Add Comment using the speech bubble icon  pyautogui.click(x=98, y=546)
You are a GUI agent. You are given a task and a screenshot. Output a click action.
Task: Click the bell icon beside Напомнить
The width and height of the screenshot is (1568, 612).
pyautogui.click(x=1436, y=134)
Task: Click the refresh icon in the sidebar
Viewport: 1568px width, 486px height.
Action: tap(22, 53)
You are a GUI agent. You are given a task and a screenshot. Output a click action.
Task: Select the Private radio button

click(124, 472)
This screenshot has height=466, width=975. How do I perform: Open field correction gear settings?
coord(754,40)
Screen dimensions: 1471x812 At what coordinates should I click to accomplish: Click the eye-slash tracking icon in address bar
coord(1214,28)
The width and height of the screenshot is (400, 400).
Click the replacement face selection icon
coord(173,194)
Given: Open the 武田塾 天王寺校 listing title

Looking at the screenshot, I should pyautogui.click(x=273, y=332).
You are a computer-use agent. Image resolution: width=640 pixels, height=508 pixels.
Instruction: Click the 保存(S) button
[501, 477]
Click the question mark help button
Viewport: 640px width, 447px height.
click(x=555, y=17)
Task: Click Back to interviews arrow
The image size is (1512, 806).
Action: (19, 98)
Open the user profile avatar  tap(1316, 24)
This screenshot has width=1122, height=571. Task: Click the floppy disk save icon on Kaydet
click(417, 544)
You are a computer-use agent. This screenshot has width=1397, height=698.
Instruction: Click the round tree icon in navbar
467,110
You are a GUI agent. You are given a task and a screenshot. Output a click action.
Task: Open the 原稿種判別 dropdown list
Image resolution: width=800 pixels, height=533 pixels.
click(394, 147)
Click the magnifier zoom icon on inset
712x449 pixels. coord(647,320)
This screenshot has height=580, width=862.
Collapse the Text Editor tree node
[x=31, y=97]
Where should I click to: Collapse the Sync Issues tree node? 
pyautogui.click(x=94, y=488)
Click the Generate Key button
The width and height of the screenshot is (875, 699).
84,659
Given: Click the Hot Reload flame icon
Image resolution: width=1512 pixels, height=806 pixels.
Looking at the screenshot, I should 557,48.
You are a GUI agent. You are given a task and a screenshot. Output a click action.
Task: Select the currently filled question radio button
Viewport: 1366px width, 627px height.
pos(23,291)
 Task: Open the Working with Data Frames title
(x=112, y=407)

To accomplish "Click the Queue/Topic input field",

^^^^^^^^^^^^^^^^

The lines to reproduce run from the one that contains "Task: Select the currently" through the last line above; copy them exactly.

→ **Your response**
Task: Select the currently filled question radio button
Viewport: 1366px width, 627px height.
pos(23,291)
 Task: Open the Working with Data Frames title
(x=112, y=407)

To accomplish "Click the Queue/Topic input field",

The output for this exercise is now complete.